Oh shucks! I'm in the US :usa2: - darn it! :sad5: That is a really cute sweater.


----------



## millie (Sep 14, 2005)

Hi there,


THIS BROWN TOP IS A XXSMALL FOR £10.00 INCLUDING P&P









THIS TOP IS A XSMALL FOR £10.00 INCLUDING P&P









and this is what they will look like when they are finished you can have them fluffy or just left normal 








and this is what they look like on 

















I can also make blankets baby pink / baby blue £15.00 including p&p with your chi's name on it .


----------



## millie (Sep 14, 2005)

Lover of 2 Chis said:


> Oh shucks! I'm in the US :usa2: - darn it! :sad5: That is a really cute sweater.


I'm so sorry  
The only real reason i don't send them to the US is because it will coats you a lot more 
SORRY


----------



## chihuahua-lady (Apr 13, 2005)

posting to the us isnt that bad i sell on e bay and iv posted to there lots and to send a jumper will prob be about £3-£5


----------



## chi_lover (Nov 16, 2005)

i love the gucci jumper its super cute :lol:


----------



## chihuahua-lady (Apr 13, 2005)

yeah loving the gucci its real cute


----------



## chi_lover (Nov 16, 2005)

may be wanting one of those soon oh its so exciting this tims next week i may have my chi baby


----------



## xx-nathalie-xx (Jan 10, 2005)

awww i'm in love with that purple sweater


----------



## chihuahua-lady (Apr 13, 2005)

tell me about it there lovely do you have the purple coloured gucci one for sale if so whats the size????


----------



## millie (Sep 14, 2005)

chihuahua-lady said:


> tell me about it there lovely do you have the purple coloured gucci one for sale if so whats the size????


I can make you what ever you want, and the size is small but if you give me the measurements you want i'll get it done


----------



## stefanie_farrell (Jan 11, 2005)

yehhh im getting one!


----------



## Roie (Jul 19, 2005)

aww sooo cute!
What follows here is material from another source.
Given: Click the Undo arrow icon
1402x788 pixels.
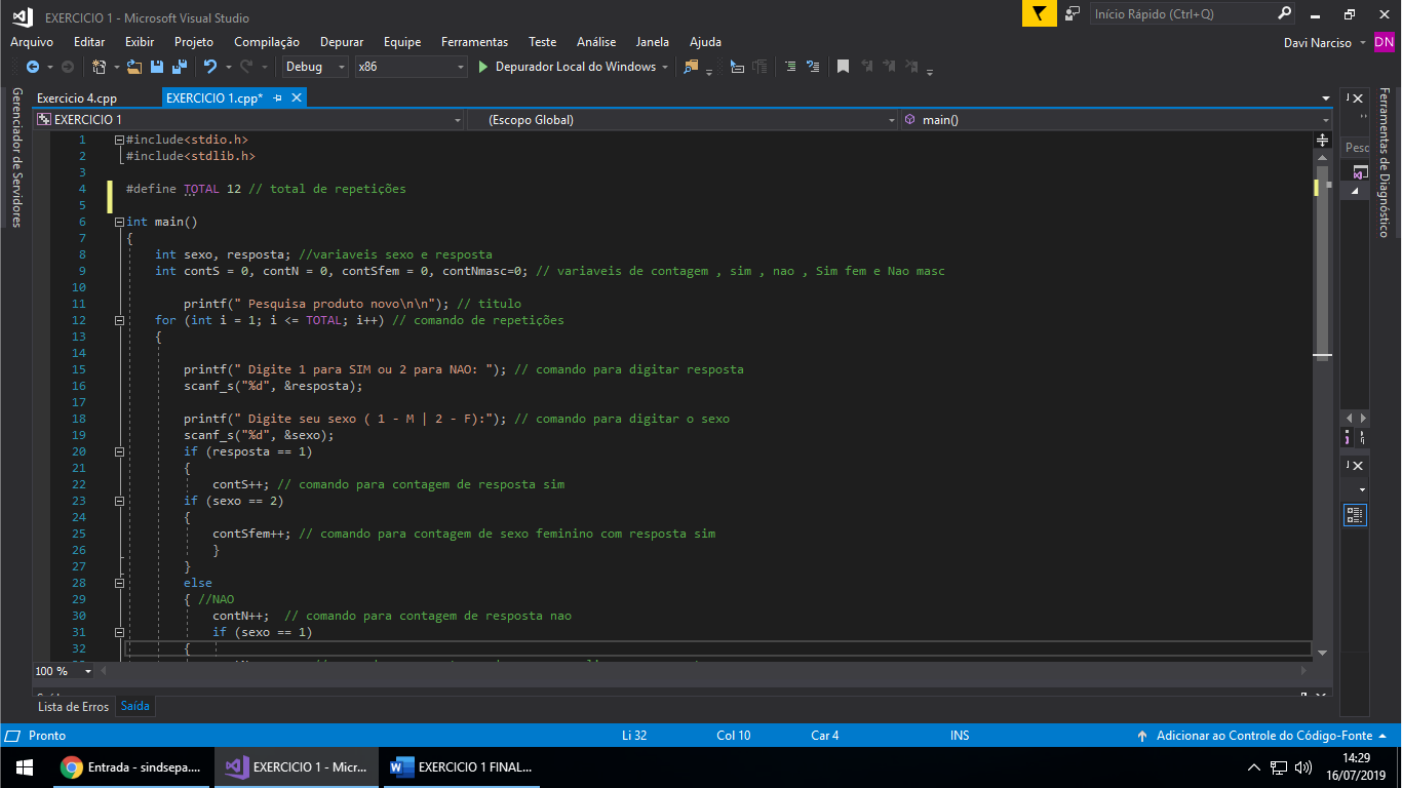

If i lived in the UK i would definitley be buying one!!


----------



## millie (Sep 14, 2005)

Roie said:


> aww sooo cute! If i lived in the UK i would definitley be buying one!!


I would send one out to you but i'm just thinking i sell at £10 so thats roughly $17.50 then english over seas postage is Roughly £5 so that would be $7.50 so thats $25 which to me seems expensive? But if you want one that bad i'll do it?


----------



## Tinkerbell's Mom (Nov 2, 2005)

Millie I would Love to buy one I am in the Us as well. I have never bought anything overseas so I don't know about the payment thing. If I sent you an american postal money order would that work or not?? I would like the pink fuzzy sweater with Tinkerbell's name on it but I might as well wait a week because Tinkerbell is getting a new brother next week and he'll need sweaters (if you wouldn't mind making 2). Let me know.


----------



## millie (Sep 14, 2005)

The beige one Has now gone!


----------



## stefanie_farrell (Jan 11, 2005)




----------



## chihuahua-lady (Apr 13, 2005)

awww stef have you been buying again lol and you say i have a spending prob lol


----------



## stefanie_farrell (Jan 11, 2005)

lol no! you have a spending prob lol!


----------



## millie (Sep 14, 2005)

Tinkerbell's Mom said:


> Millie I would Love to buy one I am in the Us as well. I have never bought anything overseas so I don't know about the payment thing. If I sent you an american postal money order would that work or not?? I would like the pink fuzzy sweater with Tinkerbell's name on it but I might as well wait a week because Tinkerbell is getting a new brother next week and he'll need sweaters (if you wouldn't mind making 2). Let me know.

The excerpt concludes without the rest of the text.